Greg led his gang away from their usual path down to the riverbank, making instead towards the mainline railway line.
‘We’re not supposed to come down here,’ said little Alfie, looking up at him. ‘What’s going on?’
‘I’m off. I’ve had enough of the old cow,’ sneered Greg, his face set with determination. His penknife was tucked in his pocket along with the Saturday spends that he’d been saving up.
‘But you’ve no money.’ Alfie was running after him.
‘You don’t need money; I’ve done it before,’ he said as he made his way to the footbridge, and the others were running to keep up with him. The iron footbridge linked two meadows over the main line going north and south. They were on pain of death not to come train spotting too close to the track.
The others were standing in awe as he prepared for his escape.

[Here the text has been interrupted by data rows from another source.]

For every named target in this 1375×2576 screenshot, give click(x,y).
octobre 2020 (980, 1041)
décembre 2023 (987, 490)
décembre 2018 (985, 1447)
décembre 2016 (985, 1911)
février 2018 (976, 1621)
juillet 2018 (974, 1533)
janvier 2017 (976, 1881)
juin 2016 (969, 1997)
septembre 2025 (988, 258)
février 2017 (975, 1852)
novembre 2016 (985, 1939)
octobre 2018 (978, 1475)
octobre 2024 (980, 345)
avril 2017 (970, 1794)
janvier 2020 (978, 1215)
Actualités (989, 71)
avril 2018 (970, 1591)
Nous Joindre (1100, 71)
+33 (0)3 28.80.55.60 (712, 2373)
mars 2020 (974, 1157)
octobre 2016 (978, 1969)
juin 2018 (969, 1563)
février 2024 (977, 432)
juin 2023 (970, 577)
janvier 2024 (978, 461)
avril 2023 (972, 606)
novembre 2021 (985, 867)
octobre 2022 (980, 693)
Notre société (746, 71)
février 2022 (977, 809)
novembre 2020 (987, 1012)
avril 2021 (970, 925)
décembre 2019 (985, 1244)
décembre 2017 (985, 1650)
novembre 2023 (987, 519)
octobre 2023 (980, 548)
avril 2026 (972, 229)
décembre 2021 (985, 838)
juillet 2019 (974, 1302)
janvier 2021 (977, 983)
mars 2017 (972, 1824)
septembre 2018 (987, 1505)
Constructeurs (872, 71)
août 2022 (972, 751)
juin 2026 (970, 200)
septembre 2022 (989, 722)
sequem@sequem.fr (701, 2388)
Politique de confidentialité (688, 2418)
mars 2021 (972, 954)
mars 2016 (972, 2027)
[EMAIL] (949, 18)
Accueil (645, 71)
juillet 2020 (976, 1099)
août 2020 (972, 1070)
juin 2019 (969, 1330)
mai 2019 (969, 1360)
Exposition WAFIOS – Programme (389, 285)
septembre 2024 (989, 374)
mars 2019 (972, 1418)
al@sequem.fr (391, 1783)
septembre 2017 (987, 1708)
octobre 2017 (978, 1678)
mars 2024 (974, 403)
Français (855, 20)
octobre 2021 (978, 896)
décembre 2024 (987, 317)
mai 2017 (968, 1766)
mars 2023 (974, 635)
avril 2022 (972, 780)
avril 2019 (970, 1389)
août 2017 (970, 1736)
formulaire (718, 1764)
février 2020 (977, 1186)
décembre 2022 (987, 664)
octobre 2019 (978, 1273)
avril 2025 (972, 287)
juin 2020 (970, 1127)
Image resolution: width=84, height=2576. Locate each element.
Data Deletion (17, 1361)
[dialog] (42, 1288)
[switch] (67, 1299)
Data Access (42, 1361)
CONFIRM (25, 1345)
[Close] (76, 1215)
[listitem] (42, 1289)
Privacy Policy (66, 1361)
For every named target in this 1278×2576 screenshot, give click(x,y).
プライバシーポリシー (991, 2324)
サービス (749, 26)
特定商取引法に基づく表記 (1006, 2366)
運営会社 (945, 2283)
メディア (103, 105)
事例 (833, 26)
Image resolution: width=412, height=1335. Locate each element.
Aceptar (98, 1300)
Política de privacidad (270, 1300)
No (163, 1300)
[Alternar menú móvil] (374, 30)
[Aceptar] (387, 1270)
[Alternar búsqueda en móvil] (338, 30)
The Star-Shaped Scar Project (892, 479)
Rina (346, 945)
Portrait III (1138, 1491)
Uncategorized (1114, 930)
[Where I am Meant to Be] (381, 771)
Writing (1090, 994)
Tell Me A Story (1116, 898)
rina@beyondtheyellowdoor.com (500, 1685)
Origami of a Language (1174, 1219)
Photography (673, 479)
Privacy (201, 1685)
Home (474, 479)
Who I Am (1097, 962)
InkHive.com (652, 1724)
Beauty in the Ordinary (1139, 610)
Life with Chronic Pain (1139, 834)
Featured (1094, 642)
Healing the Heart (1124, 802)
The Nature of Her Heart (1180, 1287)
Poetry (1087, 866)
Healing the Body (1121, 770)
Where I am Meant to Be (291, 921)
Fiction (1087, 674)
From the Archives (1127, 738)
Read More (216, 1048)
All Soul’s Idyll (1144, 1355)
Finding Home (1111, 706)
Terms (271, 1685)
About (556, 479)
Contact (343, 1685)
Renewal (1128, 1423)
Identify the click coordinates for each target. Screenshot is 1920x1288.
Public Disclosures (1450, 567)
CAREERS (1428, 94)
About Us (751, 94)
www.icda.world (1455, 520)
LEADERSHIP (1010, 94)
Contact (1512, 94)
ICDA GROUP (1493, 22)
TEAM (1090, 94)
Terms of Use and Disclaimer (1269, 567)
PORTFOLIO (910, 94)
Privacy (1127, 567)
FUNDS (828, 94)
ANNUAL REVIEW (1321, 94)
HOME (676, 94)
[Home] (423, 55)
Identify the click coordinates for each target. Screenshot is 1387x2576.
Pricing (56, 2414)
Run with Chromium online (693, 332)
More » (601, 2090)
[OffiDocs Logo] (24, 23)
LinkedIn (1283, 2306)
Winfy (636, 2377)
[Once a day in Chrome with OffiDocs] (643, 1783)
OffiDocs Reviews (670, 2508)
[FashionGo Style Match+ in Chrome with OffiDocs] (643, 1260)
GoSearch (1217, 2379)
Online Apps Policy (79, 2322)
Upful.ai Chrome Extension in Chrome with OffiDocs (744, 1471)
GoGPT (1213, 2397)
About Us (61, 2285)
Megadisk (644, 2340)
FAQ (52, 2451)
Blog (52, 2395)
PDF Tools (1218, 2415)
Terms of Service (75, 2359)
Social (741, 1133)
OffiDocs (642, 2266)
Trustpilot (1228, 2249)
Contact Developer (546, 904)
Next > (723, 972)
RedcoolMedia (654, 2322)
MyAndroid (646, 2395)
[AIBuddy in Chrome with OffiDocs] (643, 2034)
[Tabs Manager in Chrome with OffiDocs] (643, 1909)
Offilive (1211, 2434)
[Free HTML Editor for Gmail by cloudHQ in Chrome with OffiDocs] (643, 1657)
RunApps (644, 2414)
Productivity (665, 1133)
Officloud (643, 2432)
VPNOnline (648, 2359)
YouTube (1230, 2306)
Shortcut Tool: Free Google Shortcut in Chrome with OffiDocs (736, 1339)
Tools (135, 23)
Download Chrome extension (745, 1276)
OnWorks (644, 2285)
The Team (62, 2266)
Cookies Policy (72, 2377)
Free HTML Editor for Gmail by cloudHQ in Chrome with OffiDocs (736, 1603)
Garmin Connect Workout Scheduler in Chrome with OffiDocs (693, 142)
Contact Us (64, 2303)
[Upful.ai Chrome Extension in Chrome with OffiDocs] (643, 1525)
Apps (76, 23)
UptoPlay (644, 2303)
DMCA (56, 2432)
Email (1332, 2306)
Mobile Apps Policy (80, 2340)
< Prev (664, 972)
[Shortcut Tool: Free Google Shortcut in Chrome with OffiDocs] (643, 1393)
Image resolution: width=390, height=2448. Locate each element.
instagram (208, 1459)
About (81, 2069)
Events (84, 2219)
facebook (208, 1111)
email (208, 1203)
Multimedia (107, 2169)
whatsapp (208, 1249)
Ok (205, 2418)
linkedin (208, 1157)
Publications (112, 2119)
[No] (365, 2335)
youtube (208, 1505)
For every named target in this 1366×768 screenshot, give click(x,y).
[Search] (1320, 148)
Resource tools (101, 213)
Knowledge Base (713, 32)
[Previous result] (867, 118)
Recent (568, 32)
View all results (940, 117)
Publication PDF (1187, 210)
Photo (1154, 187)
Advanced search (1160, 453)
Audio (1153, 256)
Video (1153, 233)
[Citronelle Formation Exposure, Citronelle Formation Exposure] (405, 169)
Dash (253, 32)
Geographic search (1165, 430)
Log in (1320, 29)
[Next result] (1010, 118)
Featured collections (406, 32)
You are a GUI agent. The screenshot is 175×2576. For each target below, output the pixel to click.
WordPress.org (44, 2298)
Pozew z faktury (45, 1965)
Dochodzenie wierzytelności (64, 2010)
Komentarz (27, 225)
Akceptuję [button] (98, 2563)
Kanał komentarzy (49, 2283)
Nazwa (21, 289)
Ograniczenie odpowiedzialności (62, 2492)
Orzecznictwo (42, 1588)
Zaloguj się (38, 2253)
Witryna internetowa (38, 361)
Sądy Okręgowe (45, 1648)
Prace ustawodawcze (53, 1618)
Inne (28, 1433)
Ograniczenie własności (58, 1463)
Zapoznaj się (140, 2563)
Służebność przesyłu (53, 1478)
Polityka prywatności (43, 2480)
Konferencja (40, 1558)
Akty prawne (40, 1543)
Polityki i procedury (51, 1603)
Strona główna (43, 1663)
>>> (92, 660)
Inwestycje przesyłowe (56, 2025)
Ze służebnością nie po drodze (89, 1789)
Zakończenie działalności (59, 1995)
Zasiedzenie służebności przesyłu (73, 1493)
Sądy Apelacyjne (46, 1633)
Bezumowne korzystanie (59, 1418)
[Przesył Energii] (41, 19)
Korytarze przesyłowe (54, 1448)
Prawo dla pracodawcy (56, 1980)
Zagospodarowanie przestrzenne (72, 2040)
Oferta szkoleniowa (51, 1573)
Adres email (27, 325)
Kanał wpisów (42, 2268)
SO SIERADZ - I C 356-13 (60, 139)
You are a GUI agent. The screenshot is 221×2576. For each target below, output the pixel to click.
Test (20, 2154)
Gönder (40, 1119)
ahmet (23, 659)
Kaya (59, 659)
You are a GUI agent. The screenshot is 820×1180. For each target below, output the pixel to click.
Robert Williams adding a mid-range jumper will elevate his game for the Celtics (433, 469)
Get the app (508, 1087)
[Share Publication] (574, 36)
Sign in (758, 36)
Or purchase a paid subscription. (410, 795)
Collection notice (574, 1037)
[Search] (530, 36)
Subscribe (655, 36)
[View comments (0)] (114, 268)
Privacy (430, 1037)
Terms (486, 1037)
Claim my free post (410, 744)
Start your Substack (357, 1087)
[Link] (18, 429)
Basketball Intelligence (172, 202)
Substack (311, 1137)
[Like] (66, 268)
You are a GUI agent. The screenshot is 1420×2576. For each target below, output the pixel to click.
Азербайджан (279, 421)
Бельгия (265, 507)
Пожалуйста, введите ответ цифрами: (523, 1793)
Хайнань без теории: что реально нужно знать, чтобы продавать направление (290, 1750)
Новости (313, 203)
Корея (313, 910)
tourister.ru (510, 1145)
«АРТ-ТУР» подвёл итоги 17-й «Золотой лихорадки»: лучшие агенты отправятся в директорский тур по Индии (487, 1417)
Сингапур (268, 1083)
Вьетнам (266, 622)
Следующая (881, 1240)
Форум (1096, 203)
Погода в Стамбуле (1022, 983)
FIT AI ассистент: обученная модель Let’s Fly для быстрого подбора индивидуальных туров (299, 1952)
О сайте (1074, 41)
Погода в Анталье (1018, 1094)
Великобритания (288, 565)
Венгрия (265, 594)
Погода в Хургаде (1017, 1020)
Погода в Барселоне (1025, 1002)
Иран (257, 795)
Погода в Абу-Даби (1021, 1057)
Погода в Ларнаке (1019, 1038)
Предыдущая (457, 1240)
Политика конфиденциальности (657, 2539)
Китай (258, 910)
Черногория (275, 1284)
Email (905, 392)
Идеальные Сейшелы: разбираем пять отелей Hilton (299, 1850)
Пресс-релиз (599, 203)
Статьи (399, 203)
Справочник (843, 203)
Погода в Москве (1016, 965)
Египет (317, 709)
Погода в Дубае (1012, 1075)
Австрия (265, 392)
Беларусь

‘You’re not going to jump?’ Alfie croaked. ‘They go too fast down here.’
‘Gertcha! I bet he daren’t,’ sneered Arnie, who was growing into a bully himself.
‘You just watch. I’m waiting for a coal wagon or freight, easy peasy. You can watch. I’ve been practising for ages,’ Greg bragged, but that was a lie. He’d only just thought of the idea.
‘Houdini does it again!’ His admirers crowded round.
‘Where’ll you go?’ said the little boy.
‘Dunno…join up and see some action, runaway to sea,’ Greg replied, lifting his legs over the iron railings, dangling them. They were out of sight and half a mile from the hostel. He was hanging ready to drop as soon as the sound of a train came rattling down the track.
‘Anyone coming to join me?’ he laughed, knowing none of them would. ‘One drop onto an open wagon and we can be miles from here by teatime.’
‘Summat’s coming round the bend,’ yelled Alfie, ‘and it’s a slow one.’
‘Just you watch me…I’ll give the old bat a wave when I pass the kitchen.’ Greg was hanging from the bars now. The noise of the train and the steam filled the gully and stung his eyes.
Alfie tried to stop him. ‘Don’t do it!’
‘Get off me, the train’s coming now,’ Greg yelled, pushing him away. They were all consumed in a blind cloud of soot and steam and fire, his ears bursting with the noise as the engine roared past and the wheels clanked.
‘Geronimo!’ he yelled as he jumped, but his timing was up the spout and he banged and ricocheted off the wagon side with a crash. He landed not on the coal but on the track gravel, and heard something crack.
He heard someone say, ‘Fetch the pram! Quick…run back for help. Greg’s done for!’
The voices faded and then there was nothing.
He came to in hospital with a leg in plaster, broken ribs and arm, and got no sympathy or visits from anyone. He was treated like a prisoner under guard, but his legs hurt too much to be thinking of escape.
They would move him on again but he had plans. He would get himself fit and then join up before it was all over. No one could keep Gregory Byrne tied up for long.